On Jul 30, 2013, at 5:21 AM, Pablo Nebrera wrote:

> Hello
> 
> I have this pig script:
> 
> register '/path_to_jars/elephant-bird-pig-3.0.7.jar';
> register '/path_to_jars/json-simple-1.1.1.jar';
> register '/path_to_jars/redBorder-pig.jar';
> 
> data = load '/data/events/2013/07/29/16h03/part-00001.gz' using
> com.twitter.elephantbird.pig.load.JsonLoader() as (json: map[]);
> cleaned = foreach data generate json#'timestamp'/3600*3600 as timestamp,
> (chararray) json#'sensor_name' as sensor_name, (int) json#'sig_generator'
> as sig_generator, (int) json#'sig_id' as sig_id, json as data;
> grouped = GROUP cleaned BY (timestamp, sensor_name, sig_generator, sig_id);
> 
> 
> 
> 
> 
> The input file is json file something like:
> 
> {"timestamp":1374820560, "sensor_id":2, "sensor_name":"sensor-produccion",
> "sig_generator":1, "sig_id":402, "rev":11, "priority":3,
> "classification":"Misc activity", "msg":"Snort Alert [1:402:11]",
> "payload":"XXXXXXXXX", "proto":"icmp", "proto_id":1, "src":3232287141,
> "src_str":"192.168.201.165", "src_name":"192.168.201.165", "src_net":"
> 0.0.0.0/0", "src_net_name":"0.0.0.0/0", "dst_name":"192.168.201.254",
> "dst_str":"192.168.201.254", "dst_net":"0.0.0.0/0", "dst_net_name":"

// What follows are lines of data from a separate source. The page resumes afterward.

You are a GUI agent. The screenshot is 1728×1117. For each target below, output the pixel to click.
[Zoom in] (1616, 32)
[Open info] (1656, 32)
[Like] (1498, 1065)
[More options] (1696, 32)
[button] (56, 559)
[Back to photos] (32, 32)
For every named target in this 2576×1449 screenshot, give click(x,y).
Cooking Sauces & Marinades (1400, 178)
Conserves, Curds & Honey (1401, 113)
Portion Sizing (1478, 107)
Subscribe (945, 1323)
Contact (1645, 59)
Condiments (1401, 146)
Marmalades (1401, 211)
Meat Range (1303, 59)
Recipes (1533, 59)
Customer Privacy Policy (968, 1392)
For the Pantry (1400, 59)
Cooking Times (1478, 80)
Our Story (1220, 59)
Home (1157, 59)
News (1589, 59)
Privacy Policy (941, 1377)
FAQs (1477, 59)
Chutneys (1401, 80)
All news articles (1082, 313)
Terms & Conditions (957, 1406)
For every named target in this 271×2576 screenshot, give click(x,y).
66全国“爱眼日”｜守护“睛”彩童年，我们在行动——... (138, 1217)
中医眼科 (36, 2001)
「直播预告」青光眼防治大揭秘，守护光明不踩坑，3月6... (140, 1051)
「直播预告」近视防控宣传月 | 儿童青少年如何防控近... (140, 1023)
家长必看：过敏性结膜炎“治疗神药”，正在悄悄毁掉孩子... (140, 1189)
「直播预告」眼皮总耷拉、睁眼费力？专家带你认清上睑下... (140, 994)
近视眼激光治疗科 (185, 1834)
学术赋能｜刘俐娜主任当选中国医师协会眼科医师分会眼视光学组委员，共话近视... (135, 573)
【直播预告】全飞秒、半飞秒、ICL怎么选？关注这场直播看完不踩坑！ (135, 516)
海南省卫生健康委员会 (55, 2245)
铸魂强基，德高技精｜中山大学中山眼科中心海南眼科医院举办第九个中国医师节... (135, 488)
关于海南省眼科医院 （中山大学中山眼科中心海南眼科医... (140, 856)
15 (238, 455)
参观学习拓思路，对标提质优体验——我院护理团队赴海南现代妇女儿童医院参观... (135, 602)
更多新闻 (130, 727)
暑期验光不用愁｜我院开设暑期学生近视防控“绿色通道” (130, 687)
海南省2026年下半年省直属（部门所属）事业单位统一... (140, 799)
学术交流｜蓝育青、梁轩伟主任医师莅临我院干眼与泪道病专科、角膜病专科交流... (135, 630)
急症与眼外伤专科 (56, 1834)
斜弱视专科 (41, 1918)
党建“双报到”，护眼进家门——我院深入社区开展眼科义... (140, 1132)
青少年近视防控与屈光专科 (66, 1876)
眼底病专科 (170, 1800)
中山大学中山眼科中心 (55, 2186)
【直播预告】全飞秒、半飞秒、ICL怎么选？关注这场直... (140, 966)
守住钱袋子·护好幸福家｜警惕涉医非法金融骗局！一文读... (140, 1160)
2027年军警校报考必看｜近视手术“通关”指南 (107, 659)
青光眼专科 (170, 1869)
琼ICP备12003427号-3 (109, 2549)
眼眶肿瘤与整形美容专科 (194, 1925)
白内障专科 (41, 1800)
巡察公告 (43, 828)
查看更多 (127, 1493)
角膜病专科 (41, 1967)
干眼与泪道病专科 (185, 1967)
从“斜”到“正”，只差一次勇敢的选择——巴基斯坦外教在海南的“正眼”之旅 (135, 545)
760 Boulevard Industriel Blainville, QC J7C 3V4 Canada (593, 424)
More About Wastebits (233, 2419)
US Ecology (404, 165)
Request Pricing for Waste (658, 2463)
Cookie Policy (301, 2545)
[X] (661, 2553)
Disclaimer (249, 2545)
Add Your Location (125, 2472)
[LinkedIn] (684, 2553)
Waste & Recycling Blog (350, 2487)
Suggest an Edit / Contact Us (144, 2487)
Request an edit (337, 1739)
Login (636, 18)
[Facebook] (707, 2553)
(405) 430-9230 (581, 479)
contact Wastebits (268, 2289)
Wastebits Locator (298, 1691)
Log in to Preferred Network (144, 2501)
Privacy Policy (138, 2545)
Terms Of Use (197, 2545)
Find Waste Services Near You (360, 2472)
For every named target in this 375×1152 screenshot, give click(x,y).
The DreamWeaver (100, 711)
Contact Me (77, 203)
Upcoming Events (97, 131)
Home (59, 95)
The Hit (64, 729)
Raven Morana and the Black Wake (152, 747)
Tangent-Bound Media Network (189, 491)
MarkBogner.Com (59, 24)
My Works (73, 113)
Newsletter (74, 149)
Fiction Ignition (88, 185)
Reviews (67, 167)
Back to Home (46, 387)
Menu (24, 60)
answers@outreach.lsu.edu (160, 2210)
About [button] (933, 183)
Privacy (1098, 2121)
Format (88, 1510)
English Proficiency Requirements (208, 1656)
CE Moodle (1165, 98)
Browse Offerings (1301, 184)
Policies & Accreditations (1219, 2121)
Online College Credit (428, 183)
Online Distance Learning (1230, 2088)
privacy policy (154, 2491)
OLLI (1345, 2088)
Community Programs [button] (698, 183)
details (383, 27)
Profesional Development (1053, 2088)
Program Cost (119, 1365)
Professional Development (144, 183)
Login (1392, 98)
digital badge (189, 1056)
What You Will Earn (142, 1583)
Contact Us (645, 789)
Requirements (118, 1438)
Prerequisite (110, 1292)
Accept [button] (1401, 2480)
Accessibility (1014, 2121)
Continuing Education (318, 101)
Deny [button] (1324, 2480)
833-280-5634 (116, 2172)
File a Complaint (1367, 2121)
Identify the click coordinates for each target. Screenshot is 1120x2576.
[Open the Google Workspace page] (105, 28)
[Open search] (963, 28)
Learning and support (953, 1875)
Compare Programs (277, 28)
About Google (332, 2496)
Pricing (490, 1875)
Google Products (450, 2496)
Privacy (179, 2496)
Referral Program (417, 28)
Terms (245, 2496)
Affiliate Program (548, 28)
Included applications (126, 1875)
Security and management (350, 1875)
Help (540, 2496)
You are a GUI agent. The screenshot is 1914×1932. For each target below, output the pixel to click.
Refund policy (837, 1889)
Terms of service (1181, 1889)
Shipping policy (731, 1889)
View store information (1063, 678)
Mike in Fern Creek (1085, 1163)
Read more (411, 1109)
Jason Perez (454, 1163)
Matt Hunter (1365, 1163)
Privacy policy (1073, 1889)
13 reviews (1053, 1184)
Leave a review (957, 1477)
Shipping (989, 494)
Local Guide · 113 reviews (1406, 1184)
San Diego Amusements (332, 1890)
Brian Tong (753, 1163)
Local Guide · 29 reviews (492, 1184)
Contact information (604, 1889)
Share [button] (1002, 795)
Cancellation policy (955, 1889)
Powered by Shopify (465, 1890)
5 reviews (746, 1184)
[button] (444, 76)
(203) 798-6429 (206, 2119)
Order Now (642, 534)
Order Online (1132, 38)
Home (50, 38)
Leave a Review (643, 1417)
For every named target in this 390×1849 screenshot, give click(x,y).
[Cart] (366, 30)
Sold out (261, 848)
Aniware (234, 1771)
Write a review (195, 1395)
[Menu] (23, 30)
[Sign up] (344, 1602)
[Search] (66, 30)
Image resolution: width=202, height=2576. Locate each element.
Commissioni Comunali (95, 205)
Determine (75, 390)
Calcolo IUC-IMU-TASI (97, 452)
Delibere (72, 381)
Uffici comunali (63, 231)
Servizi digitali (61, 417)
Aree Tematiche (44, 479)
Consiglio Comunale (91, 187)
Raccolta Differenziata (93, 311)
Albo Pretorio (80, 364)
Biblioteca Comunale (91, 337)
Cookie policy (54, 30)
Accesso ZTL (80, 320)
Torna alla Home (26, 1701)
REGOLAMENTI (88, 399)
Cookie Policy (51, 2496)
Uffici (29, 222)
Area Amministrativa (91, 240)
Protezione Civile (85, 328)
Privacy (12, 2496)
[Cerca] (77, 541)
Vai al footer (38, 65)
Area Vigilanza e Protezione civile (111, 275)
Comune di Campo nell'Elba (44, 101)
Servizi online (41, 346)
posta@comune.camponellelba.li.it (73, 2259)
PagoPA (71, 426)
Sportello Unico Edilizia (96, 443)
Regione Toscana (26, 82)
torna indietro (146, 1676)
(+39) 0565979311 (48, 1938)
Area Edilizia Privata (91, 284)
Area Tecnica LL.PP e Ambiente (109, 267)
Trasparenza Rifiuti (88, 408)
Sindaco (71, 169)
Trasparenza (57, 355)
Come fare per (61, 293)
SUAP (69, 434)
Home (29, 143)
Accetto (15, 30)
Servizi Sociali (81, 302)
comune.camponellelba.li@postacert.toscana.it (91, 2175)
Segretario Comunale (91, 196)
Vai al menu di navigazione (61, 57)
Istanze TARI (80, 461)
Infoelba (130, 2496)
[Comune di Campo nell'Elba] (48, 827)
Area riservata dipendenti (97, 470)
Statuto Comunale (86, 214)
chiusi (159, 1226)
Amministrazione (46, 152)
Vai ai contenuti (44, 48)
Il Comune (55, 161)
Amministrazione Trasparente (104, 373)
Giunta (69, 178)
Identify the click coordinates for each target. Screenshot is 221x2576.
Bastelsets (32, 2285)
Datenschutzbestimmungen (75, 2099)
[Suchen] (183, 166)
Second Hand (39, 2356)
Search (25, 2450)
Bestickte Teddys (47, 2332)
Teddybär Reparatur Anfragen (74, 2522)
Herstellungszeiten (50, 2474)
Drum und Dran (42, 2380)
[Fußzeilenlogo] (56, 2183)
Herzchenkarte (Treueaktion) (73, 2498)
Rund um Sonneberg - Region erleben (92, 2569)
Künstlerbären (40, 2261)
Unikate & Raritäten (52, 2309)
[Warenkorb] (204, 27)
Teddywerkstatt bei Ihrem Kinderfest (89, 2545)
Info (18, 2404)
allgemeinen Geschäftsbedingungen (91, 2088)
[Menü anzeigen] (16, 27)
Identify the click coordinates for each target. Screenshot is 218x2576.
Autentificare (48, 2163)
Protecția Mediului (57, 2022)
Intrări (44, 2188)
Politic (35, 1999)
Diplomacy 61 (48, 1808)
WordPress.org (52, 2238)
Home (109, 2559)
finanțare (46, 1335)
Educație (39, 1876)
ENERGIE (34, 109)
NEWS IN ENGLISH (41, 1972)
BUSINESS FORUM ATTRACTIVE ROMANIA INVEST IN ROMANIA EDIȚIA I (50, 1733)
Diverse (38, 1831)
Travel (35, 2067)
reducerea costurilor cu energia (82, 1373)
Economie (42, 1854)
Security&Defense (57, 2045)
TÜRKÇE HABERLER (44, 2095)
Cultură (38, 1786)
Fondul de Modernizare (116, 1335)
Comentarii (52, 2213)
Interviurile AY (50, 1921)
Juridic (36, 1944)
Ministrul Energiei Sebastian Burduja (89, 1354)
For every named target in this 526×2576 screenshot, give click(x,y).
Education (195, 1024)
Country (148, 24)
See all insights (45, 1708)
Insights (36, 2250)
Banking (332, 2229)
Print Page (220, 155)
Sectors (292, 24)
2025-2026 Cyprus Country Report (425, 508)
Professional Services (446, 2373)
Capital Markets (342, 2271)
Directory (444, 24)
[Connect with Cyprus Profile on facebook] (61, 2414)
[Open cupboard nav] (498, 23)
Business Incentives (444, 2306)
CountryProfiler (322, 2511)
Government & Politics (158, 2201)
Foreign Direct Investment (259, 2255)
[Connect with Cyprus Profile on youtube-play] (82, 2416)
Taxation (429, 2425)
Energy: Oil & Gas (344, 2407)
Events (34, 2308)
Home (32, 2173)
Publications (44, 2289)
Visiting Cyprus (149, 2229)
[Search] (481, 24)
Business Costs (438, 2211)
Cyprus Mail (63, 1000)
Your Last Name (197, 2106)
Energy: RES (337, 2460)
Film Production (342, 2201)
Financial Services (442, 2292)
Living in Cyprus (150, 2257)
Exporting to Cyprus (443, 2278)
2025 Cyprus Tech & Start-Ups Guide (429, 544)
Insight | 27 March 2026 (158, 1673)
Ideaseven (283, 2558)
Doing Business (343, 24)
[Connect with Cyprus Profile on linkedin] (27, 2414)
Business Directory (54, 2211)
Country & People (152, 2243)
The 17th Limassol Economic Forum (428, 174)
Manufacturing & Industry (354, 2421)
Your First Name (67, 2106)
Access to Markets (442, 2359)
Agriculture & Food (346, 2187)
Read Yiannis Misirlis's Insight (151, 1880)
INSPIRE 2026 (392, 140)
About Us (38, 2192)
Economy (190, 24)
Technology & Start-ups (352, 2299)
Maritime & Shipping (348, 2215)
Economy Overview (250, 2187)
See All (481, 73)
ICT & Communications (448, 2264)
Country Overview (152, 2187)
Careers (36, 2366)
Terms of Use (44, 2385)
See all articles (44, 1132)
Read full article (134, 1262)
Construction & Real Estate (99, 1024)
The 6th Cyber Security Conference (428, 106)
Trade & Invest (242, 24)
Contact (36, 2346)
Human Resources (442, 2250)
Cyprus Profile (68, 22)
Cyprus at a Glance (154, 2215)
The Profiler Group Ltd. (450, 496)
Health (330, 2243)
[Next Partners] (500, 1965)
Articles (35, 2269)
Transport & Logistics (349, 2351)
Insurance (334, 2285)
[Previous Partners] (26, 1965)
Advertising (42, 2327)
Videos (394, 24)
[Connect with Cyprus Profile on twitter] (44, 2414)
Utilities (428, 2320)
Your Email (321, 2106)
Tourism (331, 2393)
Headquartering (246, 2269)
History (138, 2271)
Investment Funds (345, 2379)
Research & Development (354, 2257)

> 0.0.0.0/0", "src_country":"N/A", "dst_country":"N/A",
> "src_country_code":"N/A", "dst_country_code":"N/A", "srcport":0,
> "dst":3232287230, "dstport":0, "ethsrc":"0:25:90:56:91:2d",
> "ethdst":"6c:62:6d:42:46:c3", "ethlength":594, "vlan":201,
> "vlan_name":"interna", "vlan_priority":0, "vlan_drop":0, "ttl":64,
> "tos":192, "id":53186, "dgmlen":576, "iplen":65544, "icmptype":3,
> "icmpcode":3, "icmpid":0, "icmpseq":0}
> {"timestamp":1374820618, "sensor_id":2, "sensor_id_snort":0,
> "sensor_name":"sensor-produccion", "sig_generator":1, "sig_id":402,
> "rev":11, "priority":3, "classification":"Misc activity", "msg":"Snort
> Alert [1:402:11]", "payload":"XXXXX2", "proto":"icmp", "proto_id":1,
> "src":3232261121, "src_str":"192.168.100.1", "src_name":"192.168.100.1",
> "src_net":"0.0.0.0/0", "src_net_name":"0.0.0.0/0",
> "dst_name":"192.168.100.125", "dst_str":"192.168.100.125", "dst_net":"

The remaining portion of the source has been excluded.